→ Exercise: Rewrite the entries below, changing "Where should I click to" to "What should I click to" wherever it occurs and leaving everything else as it is.

→ Item coordinate data:

---------------

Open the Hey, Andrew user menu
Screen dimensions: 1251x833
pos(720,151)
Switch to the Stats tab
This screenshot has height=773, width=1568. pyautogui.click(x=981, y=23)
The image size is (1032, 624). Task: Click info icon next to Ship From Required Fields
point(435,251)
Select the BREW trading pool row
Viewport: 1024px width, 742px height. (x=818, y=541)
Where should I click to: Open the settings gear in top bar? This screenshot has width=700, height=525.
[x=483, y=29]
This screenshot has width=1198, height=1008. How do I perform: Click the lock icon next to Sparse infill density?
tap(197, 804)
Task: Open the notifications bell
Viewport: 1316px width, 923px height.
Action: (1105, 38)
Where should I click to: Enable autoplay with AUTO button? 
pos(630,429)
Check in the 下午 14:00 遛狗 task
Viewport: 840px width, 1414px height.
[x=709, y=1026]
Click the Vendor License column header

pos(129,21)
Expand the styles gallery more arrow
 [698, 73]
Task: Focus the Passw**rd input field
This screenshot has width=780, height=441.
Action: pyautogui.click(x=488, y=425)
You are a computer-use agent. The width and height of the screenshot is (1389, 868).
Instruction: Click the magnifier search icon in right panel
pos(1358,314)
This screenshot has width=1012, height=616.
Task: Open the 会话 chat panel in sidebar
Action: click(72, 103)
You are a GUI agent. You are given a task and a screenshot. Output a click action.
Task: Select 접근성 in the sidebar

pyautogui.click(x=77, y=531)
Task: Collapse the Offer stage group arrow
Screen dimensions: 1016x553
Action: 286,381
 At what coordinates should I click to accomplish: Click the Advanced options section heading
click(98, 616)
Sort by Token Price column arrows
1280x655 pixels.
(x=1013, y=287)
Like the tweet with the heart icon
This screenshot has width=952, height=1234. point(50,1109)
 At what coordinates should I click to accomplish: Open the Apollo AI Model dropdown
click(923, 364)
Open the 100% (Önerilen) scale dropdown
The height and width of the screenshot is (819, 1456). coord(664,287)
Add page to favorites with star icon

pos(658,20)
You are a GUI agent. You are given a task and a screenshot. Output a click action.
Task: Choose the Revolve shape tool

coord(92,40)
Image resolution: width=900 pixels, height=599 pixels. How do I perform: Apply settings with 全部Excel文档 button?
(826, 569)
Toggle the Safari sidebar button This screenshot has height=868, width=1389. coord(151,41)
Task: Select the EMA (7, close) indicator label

---------------

→ Finished exercise:
Open the Hey, Andrew user menu
Screen dimensions: 1251x833
pos(720,151)
Switch to the Stats tab
This screenshot has height=773, width=1568. pyautogui.click(x=981, y=23)
The image size is (1032, 624). Task: Click info icon next to Ship From Required Fields
point(435,251)
Select the BREW trading pool row
Viewport: 1024px width, 742px height. (x=818, y=541)
What should I click to: Open the settings gear in top bar? This screenshot has width=700, height=525.
[x=483, y=29]
This screenshot has width=1198, height=1008. How do I perform: Click the lock icon next to Sparse infill density?
tap(197, 804)
Task: Open the notifications bell
Viewport: 1316px width, 923px height.
Action: (1105, 38)
What should I click to: Enable autoplay with AUTO button? 
pos(630,429)
Check in the 下午 14:00 遛狗 task
Viewport: 840px width, 1414px height.
[x=709, y=1026]
Click the Vendor License column header

pos(129,21)
Expand the styles gallery more arrow
 [698, 73]
Task: Focus the Passw**rd input field
This screenshot has width=780, height=441.
Action: pyautogui.click(x=488, y=425)
You are a computer-use agent. The width and height of the screenshot is (1389, 868).
Instruction: Click the magnifier search icon in right panel
pos(1358,314)
This screenshot has width=1012, height=616.
Task: Open the 会话 chat panel in sidebar
Action: click(72, 103)
You are a GUI agent. You are given a task and a screenshot. Output a click action.
Task: Select 접근성 in the sidebar

pyautogui.click(x=77, y=531)
Task: Collapse the Offer stage group arrow
Screen dimensions: 1016x553
Action: 286,381
 At what coordinates should I click to accomplish: Click the Advanced options section heading
click(98, 616)
Sort by Token Price column arrows
1280x655 pixels.
(x=1013, y=287)
Like the tweet with the heart icon
This screenshot has width=952, height=1234. point(50,1109)
 At what coordinates should I click to accomplish: Open the Apollo AI Model dropdown
click(923, 364)
Open the 100% (Önerilen) scale dropdown
The height and width of the screenshot is (819, 1456). coord(664,287)
Add page to favorites with star icon

pos(658,20)
You are a GUI agent. You are given a task and a screenshot. Output a click action.
Task: Choose the Revolve shape tool

coord(92,40)
Image resolution: width=900 pixels, height=599 pixels. How do I perform: Apply settings with 全部Excel文档 button?
(826, 569)
Toggle the Safari sidebar button This screenshot has height=868, width=1389. coord(151,41)
Task: Select the EMA (7, close) indicator label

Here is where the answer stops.